The Conservative benches especially, in the 1950s and 1960s, were littered with men of field rank or above whose MCs and DSOs spoke of valiant deeds in the face of the enemy; yet they assisted in a succession of regimes that helped undo this country's prosperity for the best part of 30 years. Churchill's peacetime administration from 1951 to 1955. Macmillan's and Heath's all took the line of least resistance against forces that were at work to wreck Britain. Andrew Roberts, in his Eminent Churchillians, exposed the lengths to which Walter Monckton, as Churchill's minister of labour, went to buy off the unions. Macmillan refused to cut public spending, with inflationary consequences, because reductions in welfare benefits might have upset the working classes. Heath, in opposition to Harold Wilson from 1965 to 1970, differed from the socialist orthodoxy only in degree rather than in principle.
The people who had fought in and survived the war voted for these politicians and their short-termist views. The administrations they elected contained a heavy proportion of those who had once lived by the maxim that the best way to defeat an enemy was to kill him. It was almost as if the supreme exertion of the war had been enough for one lifetime; the peace should be something that was conducted without undue confrontation. As a result, antidemocratic forces such as the unions gained increasing amounts of power until, in 1974, they effectively sacked a government.

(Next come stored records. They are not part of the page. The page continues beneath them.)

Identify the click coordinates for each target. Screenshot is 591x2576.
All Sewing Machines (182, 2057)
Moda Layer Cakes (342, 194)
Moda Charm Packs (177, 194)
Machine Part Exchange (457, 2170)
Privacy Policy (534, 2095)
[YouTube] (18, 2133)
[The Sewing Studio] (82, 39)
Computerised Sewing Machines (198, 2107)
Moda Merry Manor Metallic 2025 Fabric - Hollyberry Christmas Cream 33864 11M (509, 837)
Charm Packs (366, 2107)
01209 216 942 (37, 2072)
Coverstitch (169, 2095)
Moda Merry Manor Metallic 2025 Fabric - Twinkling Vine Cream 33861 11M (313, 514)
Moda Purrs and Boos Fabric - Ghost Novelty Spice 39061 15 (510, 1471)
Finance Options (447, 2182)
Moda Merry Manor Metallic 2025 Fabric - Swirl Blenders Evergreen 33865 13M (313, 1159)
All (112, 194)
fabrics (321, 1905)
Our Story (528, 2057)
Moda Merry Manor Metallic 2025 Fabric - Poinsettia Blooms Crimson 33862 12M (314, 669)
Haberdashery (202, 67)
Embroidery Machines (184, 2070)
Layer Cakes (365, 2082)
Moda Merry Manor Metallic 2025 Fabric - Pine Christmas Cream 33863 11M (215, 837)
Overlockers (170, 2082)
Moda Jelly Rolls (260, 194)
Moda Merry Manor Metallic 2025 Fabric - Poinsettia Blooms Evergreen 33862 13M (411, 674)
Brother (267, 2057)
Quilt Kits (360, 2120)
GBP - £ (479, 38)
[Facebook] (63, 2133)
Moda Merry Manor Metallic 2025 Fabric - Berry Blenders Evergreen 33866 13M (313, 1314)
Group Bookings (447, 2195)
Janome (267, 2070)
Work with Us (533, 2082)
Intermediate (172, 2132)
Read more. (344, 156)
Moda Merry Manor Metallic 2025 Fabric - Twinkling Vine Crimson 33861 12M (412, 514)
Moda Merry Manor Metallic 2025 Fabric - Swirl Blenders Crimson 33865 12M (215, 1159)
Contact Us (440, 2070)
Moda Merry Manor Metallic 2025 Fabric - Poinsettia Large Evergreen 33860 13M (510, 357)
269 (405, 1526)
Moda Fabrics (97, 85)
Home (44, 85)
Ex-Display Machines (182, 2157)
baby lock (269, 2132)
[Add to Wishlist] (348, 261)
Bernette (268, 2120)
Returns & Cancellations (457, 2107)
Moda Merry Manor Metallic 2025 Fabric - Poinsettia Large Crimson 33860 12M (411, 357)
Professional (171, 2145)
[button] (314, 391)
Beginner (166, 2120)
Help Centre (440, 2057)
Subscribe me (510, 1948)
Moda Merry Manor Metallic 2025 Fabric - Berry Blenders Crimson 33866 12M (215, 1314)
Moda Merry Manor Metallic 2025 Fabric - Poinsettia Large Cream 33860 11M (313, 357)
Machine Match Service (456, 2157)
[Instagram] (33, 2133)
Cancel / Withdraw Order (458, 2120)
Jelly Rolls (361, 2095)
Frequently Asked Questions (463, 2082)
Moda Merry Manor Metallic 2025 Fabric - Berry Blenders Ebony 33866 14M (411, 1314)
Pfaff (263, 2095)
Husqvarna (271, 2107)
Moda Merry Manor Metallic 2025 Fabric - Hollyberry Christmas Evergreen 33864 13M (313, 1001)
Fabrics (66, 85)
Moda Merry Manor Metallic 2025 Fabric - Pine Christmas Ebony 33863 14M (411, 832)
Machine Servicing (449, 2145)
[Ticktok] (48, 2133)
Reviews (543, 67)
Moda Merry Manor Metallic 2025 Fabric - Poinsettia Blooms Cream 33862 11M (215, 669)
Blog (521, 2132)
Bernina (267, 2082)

For all their heroism in war, it was the DDay generation that clamoured for, developed and exploited a welfare state. For more than 30 years they fostered the belief that the statism so necessary in conflict could be continued, with advantage, into the peace. The very institutions that had nurtured their resilience and sense of duty were, in turn, undermined by them. The family was torpedoed by the liberal divorce laws, and by the removal of the stigmas upon single parenthood and bastardy. The extended family, so vital in the 1920s and 1930s when the D-Day generation were children, was supplanted by the welfare state. Patriotism was ridiculed and caricatured by the very generation whose freedoms were secured by it, and cast aside in favour of post-imperial guilt. It is surprising, given the success with which the values and attitudes of the 1930s were put to use during the war, that the very people who harnessed them should have, in the subsequent peace, reacted so violently against them.

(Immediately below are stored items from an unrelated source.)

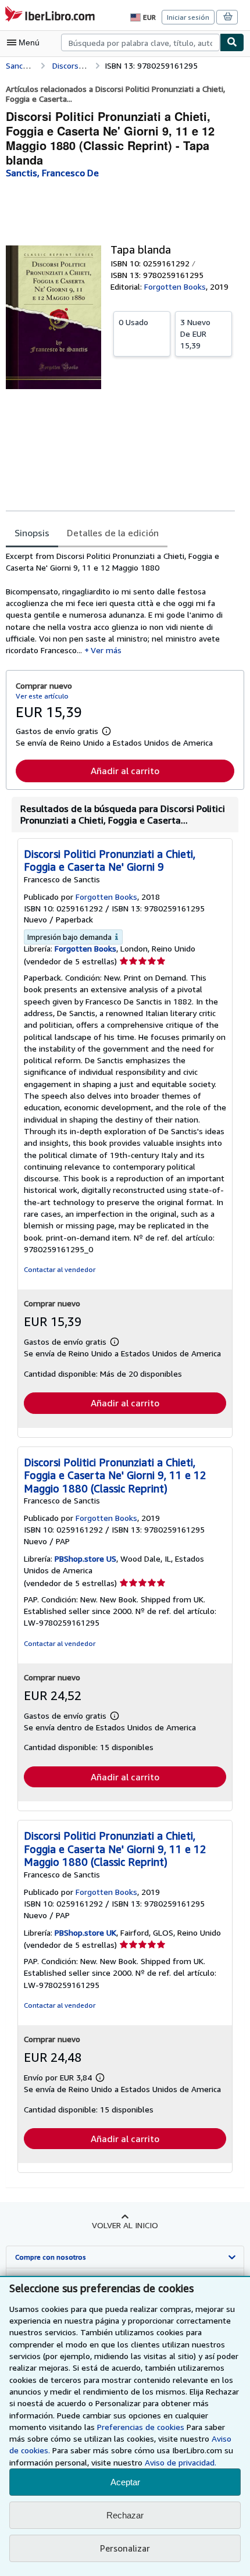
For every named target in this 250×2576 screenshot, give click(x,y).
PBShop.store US (85, 1558)
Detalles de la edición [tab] (113, 533)
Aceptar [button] (125, 2482)
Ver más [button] (106, 650)
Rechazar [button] (125, 2515)
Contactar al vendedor (59, 1269)
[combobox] (140, 42)
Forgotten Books (85, 948)
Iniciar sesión (188, 17)
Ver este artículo (42, 696)
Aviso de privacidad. (180, 2462)
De (195, 333)
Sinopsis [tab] (32, 533)
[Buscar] (232, 42)
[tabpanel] (120, 603)
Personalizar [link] (125, 2548)
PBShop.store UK (85, 1932)
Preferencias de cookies (140, 2427)
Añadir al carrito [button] (125, 770)
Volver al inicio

The liberal society is the direct legacy of those who fought the war. Had it existed before 1939, the effort of national will that was required for Britain to emerge undefeated would probably never have been possible. In Iraq today, those whose vocation it is to fight for Queen and country are doing a job which, whatever one's views on the conflict there, puts them in the proud tradition of the men who landed on Gold and Sword beaches 60 years ago this week.
Whether this country could ever again find the will and the sense of common purpose to launch another great mobilisation such as was seen in 1914 or 1939 must, however, thanks to the events of the ensuing six decades, be very much in doubt. In that sense the D-Day generation, for all the wrong turns it took in peace, is very much the last that could ever merit the adjective 'heroic'. They deserve our admiration; but when they are gone, where will we find our example, in time of need?